Date of this Version

1793

Abstract

“Who served as a Soldier in the Western Army, in the Massachusetts Line, in the Expedition under General HARMAR, and the unfortunate General St. CLAIR. Containing An Account of his CAPTIVITY, SUFFERINGS, and ESCAPE from the KICKAPOO INDIANS. WRITTEN BY HIMSELF, And published at the earnest Importunity of his Friends, for the benefit of AMERICAN YOUTH.”

This is a spurious captivity narrative that enjoyed much popularity in the mid-1790s and was thereafter incorporated into the “canonical” body of accounts of white imprisonments, tortures, sufferings, and escapes from the Native Americans.

The narrative tells the story of “Jackson Johonnet,” a young man of 17 who leaves his family’s farm in Falmouth, Massachusetts (now Maine), to seek his fortune in Boston. Unable to get work, he falls prey to the wiles of an army recruiter, enlists, and is despatched to the “West” (in this case Ohio) to serve with the army. He is almost immediately captured by Indians, taken to their villages on the upper Miami, and witnesses the torture and death of fellow captives. He escapes with an associate and makes his way back to the army in time to participate in the notorious and disastrous battle known variously as the Battle of the Wabash or St. Clair’s Defeat. Numerous points in the narrative contradict established facts in the history of the 1791 campaign, and other events seem to be embellishments supplied by someone unfamiliar with the western geography or actualities of Indian warfare.
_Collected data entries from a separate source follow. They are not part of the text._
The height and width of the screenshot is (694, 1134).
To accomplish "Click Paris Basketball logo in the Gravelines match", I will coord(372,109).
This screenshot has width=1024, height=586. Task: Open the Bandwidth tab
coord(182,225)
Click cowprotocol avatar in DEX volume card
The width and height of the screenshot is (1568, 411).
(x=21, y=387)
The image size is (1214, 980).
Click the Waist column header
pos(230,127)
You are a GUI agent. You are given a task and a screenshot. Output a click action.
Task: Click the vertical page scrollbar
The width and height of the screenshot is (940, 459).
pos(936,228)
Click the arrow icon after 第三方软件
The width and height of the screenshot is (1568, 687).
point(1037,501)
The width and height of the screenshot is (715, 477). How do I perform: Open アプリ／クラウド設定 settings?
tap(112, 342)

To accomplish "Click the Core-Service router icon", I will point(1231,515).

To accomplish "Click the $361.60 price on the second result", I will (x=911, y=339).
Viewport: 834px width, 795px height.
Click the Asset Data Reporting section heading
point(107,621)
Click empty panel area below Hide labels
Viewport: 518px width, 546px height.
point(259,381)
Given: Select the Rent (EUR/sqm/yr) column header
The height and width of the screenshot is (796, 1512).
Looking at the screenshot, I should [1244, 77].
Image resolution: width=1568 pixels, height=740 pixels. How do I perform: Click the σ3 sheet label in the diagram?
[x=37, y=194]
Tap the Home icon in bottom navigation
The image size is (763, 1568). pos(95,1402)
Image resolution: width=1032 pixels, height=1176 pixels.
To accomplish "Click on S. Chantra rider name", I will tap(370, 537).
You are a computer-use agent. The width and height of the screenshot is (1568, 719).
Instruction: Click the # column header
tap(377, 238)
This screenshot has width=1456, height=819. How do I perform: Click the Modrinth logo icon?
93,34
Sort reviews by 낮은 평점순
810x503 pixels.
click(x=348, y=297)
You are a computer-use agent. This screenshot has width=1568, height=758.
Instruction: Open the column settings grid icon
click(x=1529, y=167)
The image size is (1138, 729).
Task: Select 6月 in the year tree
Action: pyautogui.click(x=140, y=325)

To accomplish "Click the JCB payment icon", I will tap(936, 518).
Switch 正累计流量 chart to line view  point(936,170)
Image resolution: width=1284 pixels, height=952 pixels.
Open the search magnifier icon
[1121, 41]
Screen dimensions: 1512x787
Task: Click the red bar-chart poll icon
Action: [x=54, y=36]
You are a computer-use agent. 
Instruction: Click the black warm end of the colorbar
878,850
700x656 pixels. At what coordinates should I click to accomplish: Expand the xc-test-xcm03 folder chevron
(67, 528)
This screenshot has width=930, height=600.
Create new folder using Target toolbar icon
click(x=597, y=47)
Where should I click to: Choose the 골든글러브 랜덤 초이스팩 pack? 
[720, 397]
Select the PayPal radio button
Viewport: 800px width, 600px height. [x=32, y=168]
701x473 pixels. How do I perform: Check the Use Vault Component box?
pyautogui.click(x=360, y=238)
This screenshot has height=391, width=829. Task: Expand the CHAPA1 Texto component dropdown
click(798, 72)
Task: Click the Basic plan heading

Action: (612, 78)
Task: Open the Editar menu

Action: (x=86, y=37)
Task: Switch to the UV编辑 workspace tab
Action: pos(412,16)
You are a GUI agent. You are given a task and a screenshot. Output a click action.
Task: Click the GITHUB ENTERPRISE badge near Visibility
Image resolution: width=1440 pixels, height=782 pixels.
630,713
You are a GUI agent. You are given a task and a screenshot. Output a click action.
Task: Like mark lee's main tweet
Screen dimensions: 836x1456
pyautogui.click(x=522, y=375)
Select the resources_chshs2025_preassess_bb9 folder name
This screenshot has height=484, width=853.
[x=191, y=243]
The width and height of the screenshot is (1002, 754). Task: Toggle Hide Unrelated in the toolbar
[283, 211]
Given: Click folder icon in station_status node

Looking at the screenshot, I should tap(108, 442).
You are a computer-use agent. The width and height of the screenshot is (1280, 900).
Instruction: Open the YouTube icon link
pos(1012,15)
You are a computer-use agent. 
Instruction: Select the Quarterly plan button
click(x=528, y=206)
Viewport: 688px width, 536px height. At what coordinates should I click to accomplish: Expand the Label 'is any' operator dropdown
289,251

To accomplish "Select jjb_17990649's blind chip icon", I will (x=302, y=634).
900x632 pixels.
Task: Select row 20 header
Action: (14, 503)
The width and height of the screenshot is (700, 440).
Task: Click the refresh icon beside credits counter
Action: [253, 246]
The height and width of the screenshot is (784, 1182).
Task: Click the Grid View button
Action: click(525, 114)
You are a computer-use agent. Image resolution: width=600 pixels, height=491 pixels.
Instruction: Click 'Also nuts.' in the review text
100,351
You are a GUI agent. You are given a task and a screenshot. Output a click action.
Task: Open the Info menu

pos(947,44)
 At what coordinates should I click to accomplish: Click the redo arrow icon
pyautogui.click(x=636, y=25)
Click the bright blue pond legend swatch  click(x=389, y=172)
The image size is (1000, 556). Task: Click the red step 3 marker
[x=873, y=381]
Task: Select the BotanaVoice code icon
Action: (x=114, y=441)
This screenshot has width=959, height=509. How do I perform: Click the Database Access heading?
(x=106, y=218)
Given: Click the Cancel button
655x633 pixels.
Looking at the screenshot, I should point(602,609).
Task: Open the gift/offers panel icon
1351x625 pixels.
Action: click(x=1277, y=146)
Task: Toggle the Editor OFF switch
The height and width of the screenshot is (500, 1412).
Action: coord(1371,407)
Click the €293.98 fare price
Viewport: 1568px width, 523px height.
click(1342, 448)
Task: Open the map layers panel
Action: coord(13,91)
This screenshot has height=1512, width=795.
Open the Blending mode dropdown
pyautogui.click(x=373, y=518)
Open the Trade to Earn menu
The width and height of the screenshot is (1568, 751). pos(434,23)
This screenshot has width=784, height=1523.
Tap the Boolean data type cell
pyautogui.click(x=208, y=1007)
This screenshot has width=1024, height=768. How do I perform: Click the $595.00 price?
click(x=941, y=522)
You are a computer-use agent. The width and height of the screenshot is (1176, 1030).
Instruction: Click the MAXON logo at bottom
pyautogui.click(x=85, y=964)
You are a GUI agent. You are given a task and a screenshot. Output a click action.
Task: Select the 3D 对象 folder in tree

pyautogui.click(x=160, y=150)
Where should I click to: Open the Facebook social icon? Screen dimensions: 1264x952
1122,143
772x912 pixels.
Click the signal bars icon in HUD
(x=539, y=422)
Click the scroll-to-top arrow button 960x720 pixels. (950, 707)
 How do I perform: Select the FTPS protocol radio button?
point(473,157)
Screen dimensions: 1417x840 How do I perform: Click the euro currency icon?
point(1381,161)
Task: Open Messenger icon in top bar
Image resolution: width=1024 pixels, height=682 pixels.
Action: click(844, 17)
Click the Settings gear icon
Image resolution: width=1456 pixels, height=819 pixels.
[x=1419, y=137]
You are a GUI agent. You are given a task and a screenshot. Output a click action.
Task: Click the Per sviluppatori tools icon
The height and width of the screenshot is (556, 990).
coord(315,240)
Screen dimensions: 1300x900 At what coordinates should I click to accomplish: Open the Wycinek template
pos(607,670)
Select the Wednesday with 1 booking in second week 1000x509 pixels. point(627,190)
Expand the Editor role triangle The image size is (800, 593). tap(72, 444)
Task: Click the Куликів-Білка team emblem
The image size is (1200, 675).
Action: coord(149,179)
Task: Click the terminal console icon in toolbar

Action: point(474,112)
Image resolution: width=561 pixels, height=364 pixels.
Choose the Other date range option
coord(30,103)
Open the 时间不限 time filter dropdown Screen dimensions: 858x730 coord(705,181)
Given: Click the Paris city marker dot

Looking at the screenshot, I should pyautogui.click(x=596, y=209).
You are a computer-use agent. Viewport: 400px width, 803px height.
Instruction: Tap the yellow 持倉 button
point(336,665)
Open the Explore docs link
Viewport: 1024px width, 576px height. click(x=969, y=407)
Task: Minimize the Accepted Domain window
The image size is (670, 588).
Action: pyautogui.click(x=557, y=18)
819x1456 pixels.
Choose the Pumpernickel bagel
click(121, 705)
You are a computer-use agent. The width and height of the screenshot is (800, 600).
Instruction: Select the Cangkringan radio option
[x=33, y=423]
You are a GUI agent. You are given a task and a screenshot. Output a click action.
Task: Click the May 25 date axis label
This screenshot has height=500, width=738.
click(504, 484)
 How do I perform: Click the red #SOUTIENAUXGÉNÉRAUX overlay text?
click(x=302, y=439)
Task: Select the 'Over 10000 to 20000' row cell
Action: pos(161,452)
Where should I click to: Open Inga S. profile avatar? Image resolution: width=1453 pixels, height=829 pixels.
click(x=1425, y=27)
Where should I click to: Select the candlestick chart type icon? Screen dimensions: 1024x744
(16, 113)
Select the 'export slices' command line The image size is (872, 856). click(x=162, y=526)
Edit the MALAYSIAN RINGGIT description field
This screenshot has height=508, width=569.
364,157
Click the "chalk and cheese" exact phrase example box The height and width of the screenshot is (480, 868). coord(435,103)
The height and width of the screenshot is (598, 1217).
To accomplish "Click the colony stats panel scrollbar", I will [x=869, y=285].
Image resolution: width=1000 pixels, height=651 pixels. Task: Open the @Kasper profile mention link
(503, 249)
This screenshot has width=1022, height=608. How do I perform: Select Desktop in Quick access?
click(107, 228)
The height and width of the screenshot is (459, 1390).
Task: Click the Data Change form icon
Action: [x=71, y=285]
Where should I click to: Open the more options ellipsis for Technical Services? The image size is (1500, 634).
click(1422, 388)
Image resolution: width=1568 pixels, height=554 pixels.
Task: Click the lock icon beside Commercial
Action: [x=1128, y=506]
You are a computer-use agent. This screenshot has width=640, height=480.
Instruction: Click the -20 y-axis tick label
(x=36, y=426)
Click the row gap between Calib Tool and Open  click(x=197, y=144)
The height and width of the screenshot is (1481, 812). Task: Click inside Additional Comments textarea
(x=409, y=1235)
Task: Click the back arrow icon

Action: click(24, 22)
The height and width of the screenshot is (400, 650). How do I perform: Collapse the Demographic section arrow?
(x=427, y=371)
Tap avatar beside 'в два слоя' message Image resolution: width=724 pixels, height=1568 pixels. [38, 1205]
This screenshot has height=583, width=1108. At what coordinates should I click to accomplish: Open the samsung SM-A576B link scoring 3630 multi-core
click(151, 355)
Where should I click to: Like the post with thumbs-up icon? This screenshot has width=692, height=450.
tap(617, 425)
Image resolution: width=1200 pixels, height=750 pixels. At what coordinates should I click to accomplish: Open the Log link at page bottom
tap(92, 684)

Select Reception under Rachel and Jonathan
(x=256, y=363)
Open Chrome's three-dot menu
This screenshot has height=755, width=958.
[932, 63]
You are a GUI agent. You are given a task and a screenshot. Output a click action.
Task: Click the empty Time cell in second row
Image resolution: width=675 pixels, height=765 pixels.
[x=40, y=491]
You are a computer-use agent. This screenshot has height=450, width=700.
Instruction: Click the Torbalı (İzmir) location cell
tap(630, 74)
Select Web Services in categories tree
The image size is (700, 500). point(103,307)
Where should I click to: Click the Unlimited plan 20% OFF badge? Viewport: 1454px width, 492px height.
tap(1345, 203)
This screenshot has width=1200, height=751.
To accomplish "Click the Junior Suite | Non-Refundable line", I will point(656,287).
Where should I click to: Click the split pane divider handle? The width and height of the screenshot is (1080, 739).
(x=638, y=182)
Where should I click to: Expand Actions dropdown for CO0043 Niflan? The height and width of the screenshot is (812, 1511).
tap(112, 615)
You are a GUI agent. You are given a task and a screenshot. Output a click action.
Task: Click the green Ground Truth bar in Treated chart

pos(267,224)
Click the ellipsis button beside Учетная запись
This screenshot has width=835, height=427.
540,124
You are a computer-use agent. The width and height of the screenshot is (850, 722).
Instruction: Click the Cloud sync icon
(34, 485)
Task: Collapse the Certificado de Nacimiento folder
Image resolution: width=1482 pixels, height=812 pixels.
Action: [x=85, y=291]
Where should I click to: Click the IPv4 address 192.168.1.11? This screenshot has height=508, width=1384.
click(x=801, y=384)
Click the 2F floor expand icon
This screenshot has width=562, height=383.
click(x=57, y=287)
The work was first published in Beers’s Almanac and Ephemera … for 1793, and it proved exceedingly popular, spawning at least eight reprint editions in the following two years. Its publication followed two years of unsuccessful military campaigns against a coalition of Native Americans in Ohio, led by Little Turtle and Blue Jacket, that included Miami, Shawnee, Kickapoo, Piankashaw, Wea, and Delaware tribes. The Northwest Territory was rendered unsafe for settlement, and President Washington and Congress were endeavoring to increase the standing army and provide for defense of the frontier. The “Johonnet” narrative packed much action and adventure in a relatively short space, and its portrayal of the Indians served to justify the efforts for the military conquest of their territories then under preparation.

False and trumped-up allegations invented to justify a military invasion!—Americans of the twenty-first century should count themselves fortunate that nothing of that sort could ever happen today.